Rio de Janeiro e Brasília — Em comício neste sábado (22/8), o candidato ao governo do Rio de Janeiro Eduardo Paes (PSD) afirmou que o crime organizado dominou o Palácio Guanabara e pediu votos para “salvar” estado.
A declaração foi dada durante um evento de campanha ao lado do presidente Luiz Inácio Lula da Silva (PT), no Estádio Moça Bonita, em Bangu, zona oeste da cidade. O ex-prefeito da capital fluminense disse que o “crime organizado sentou no Palácio Guanabara” e criticou governos anteriores.
“Com essa turma, o crime organizado sentou no Palácio Guanabara. Se não fosse a Polícia Federal brasileira entrar aqui e investigar a relação da política com o crime, quem seria meu adversário nessa eleição está preso. Tem nome e sobrenome. Rodrigo Bacelar era o candidato do PL, do Flávio Bolsonaro”, disse Paes.

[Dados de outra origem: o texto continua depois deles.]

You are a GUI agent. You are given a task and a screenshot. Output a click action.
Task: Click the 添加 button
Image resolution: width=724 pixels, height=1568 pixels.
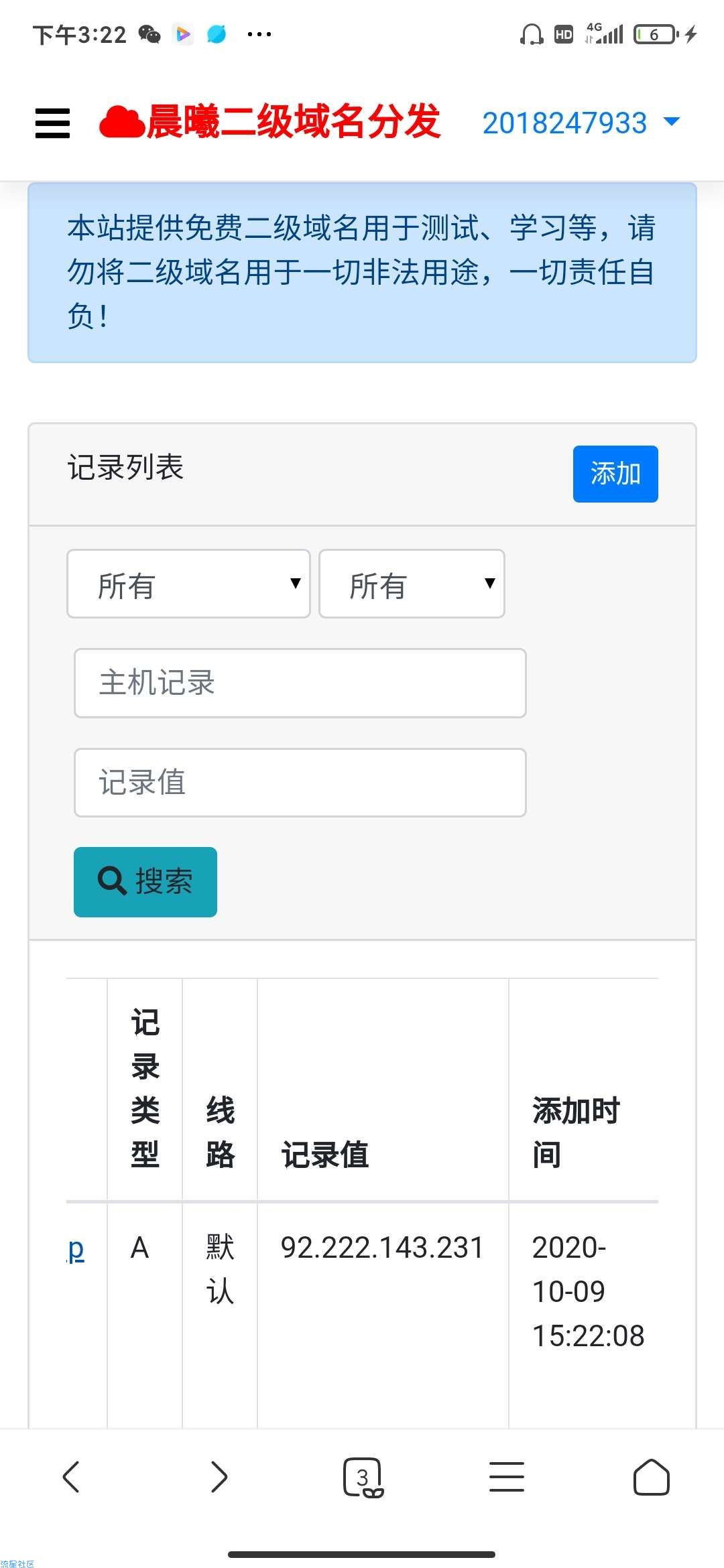click(x=615, y=474)
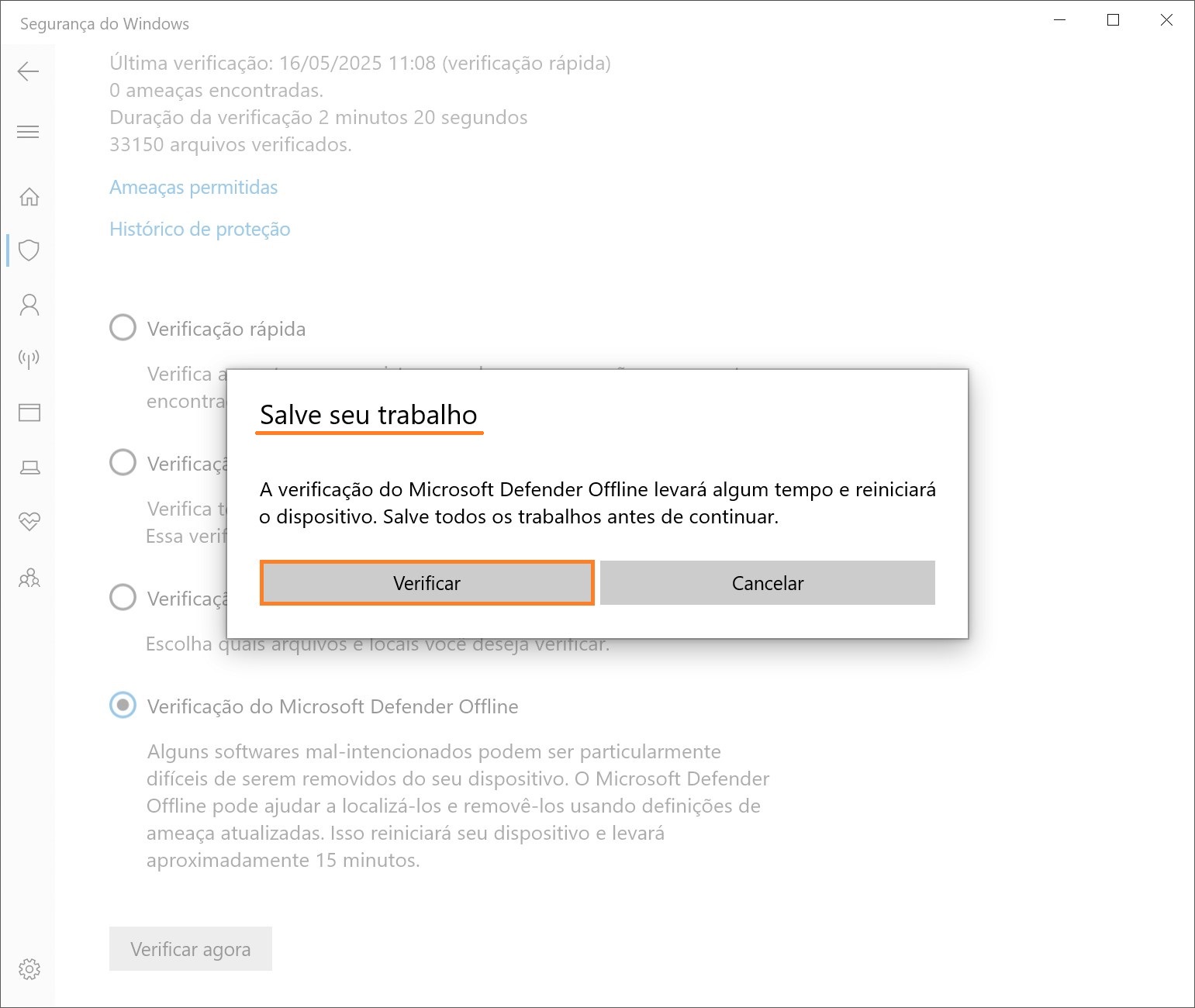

O candidato defendeu que as diferenças sejam deixadas de lado e pregou união para “salvar o Rio de Janeiro”. “O Brasil não se salva se o Rio não se salvar”, afirmou.
Paes lidera a corrida ao Palácio Guanabara, de acordo com pesquisa Datafolha divulgada nessa sexta-feira (21/8). Segundo o levantamento, o ex-prefeito do Rio tem 41% das intenções de voto no primeiro turno, contra 19% do segundo colocado, o deputado estadual Douglas Ruas (PL).
O Datafolha ouviu 1.204 eleitores em 35 municípios do Rio de Janeiro, entre 18 e 21 de agosto. Margem de erro é de três pontos percentuais para mais ou menos.
Leia também
Corrida ao Senado
Também participaram do evento os candidatos ao Senado na chapa Benedita da Silva (PT) e Pedro Paulo (PSD). Em discurso, a candidata do PT alertou para a importância da eleição para o legislativo e pediu votos para o Pedro Paulo, apesar das diferenças.
“São dois votos no estado do Rio de Janeiro. Compreendam isso. Qualquer outro nome que vocês possam votar que não seja dessa aliança nós poderemos amargar muito no futuro”, disse.
Ao Metrópoles, o candidato a deputado federal Marcelo Freixo (PT-RJ) defendeu o pragmatismo na eleição à Casa Alta. Questionado sobre o apoio da sigla a Pedro Paulo, o postulante afirmou que o voto no candidato que tiver mais chance de derrotar nomes da direita.
“Nós temos que ter consciência em relação ao Senado. Vai ser no Senado que a direita vai tentar dar golpe no Lula […] temos que eleger dois senadores para derrotar o [Marcelo] Crivella e o [Carlos] Jordy. O segundo candidato nosso será aquele que tiver chance de derrotar qualquer um da extrema direita”, disse.
De acordo com o Datafolha, Benedita lidera a disputa ao Senado com 15% das intenções de voto. Outros seis candidatos aparecem empatados tecnicamente. Uma parcela do campo de esquerda defende que o segundo voto à Casa Alta vá para a candidata do PSol, Mônica Benício.